The bus came right away, and when it set him down in Drumleash, he walked up the main street towards home. He passed Finicule’s and smelled its familiar scent of wood-grain and beer. He popped in to find Uncle Tally sprawled on a chair, reading the paper. The ancient wireless over the fag machine blared out the local Republican show. Irish words merged with Irish reels.
‘Hi there, Unk.’
‘Hi, Fergus. Will I pour you a Guinness?’
‘OK. A glass, only.’
Tally poured them both a half-pint. Fergus drained the beer nearly in one go. ‘Unk?’
‘What?’
‘The bog child’s going south. To Dublin. And as for Joe, we’re bringing him back from the grave.’
‘What on earth d’you mean?’
‘The doctors are feeding him while he’s unconscious. Through a drip. It’s our decision.’
There was a long silence.
‘Aren’t you glad? He won’t die, Unk. He’ll live.’

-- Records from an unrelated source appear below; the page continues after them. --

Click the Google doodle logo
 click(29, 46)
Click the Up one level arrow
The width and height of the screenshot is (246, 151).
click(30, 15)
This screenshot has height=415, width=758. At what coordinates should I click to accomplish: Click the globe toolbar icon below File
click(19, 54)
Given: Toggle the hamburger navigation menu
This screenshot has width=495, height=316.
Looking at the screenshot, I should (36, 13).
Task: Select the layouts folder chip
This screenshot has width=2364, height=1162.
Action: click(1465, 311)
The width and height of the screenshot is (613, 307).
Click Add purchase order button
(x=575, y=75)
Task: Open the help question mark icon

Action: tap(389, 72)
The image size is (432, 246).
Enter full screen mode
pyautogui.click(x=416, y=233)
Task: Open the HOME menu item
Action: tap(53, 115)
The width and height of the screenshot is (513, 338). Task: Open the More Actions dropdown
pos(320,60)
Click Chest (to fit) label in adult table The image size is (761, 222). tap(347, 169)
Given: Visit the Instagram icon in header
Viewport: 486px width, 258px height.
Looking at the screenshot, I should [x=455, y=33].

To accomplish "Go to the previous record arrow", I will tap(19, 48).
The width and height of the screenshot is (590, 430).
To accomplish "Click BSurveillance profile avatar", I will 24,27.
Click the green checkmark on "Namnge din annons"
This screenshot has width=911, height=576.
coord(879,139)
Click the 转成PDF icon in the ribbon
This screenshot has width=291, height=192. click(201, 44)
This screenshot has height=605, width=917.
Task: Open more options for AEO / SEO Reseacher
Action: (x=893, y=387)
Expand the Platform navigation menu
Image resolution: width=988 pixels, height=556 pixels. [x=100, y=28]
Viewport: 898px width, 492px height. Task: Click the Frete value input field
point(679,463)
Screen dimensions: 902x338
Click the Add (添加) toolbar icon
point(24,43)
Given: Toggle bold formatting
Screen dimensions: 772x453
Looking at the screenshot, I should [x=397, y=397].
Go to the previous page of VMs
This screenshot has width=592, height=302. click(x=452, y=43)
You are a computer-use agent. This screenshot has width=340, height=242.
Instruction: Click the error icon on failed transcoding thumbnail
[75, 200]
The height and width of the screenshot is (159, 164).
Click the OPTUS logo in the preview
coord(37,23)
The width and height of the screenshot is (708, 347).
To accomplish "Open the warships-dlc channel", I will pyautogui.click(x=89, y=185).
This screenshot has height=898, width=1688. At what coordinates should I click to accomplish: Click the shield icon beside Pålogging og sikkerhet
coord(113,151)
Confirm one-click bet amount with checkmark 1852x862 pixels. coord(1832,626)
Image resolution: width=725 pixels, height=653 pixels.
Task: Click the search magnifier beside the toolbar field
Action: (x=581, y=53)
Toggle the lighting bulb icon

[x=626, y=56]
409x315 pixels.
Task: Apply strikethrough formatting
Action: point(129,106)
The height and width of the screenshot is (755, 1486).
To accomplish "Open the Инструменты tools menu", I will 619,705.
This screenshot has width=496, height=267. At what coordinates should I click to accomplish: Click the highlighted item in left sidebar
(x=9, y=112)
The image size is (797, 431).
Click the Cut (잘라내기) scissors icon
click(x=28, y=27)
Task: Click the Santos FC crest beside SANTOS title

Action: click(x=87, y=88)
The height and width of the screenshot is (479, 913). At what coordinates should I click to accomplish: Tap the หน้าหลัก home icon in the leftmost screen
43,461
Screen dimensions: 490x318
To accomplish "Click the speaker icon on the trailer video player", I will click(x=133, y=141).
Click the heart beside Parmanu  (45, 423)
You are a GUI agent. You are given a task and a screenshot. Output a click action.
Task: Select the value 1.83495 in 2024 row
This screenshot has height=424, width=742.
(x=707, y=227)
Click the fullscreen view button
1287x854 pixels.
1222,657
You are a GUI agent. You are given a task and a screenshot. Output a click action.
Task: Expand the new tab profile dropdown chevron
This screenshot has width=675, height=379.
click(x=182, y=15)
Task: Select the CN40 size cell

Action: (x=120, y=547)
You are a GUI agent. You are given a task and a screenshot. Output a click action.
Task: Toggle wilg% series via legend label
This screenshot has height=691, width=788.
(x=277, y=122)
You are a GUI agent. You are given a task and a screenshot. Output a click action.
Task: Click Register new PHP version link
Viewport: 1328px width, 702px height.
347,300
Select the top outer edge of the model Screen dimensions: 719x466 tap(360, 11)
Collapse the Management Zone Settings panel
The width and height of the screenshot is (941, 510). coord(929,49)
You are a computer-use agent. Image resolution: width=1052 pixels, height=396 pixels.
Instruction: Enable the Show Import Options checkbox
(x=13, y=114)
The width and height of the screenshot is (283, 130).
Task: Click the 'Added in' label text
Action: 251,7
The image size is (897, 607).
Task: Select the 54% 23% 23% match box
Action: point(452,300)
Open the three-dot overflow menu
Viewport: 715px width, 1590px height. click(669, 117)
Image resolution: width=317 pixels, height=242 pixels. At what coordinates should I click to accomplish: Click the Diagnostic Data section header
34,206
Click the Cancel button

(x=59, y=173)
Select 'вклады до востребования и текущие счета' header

Uncle Tally’s face was inscrutable. He looked at a spot over Fergus’s shoulder, at something that lay beyond. ‘Glad,’ he said tonelessly. Then, ‘No wonder your da didn’t call in as he promised. I thought maybe something had happened to Joe. But I didn’t expect this.’
Fergus frowned, puzzled. ‘But—’
‘Fergus?’
‘What?’
‘Don’t
forget the driving test. Tomorrow afternoon.’
Fergus slapped his forehead. ‘Christ. I had forgotten.’
‘I’ll be round tomorrow afternoon, two sharp?’
‘OK.’
‘Don’t be nervous. After the A levels, it’s nothing. We’ll go over the manoeuvres beforehand, the three-point turns.’
‘Right.’
‘It’ll be a breeze.’
The voices on the radio were laughing, the afternoon light in the bar grew golden. Fergus yawned.
‘Want another, Fergus?’
‘No. I’d better get back to see if there’s news of Joe.’
‘Mind how you go, Fergus.’
‘Goodbye, Unk.’
Uncle Tally began pouring another glass for himself from behind the old wooden bar. ‘Goodbye.’
Walking up the close, Fergus saw the family Austin back in the driveway: Mam was home. The dahlias in the front were brilliant after the rain shower. He let himself in, noticing some mail on the doormat. Mam hadn’t seen it: she must have come in round the back. He picked up the envelopes and walked through the kitchen into the garden beyond, and there she was, drinking tea in her flowery dressing gown and suede slippers, looking quietly out towards the mountain. He felt as if he was made of a thousand and one beads in a kaleidoscope, tilting round, dropping into a brand-new pattern every five minutes with every encounter.
‘How’s Joey doing, Mam?’ he asked.
‘Oh, Fergus. There you are. He’s turned a corner. A definite corner,’ she said. Her voice wobbled. He saw what she saw–the anaemic hospital light, the white of the sheets, the wires and tubes and little bleeps.
He stood beside her, a hand on her shoulder. ‘Will he be all right? Will he recover?’
Mam’s hand found his. ‘It’s too early to say. We’ve to wait and see. That’s what the doctors say.’
Fifty-two days of fasting. He remembered what he’d read back at the start, courtesy of a gleeful Republican commentator in the Roscillin Star:
For the first three days, the body uses up the glucose in the body. Then it uses up the body-fat. After three weeks, it runs out of body-fat. After that the body literally starts to eat itself.
Joe. Is there no end to the consequences?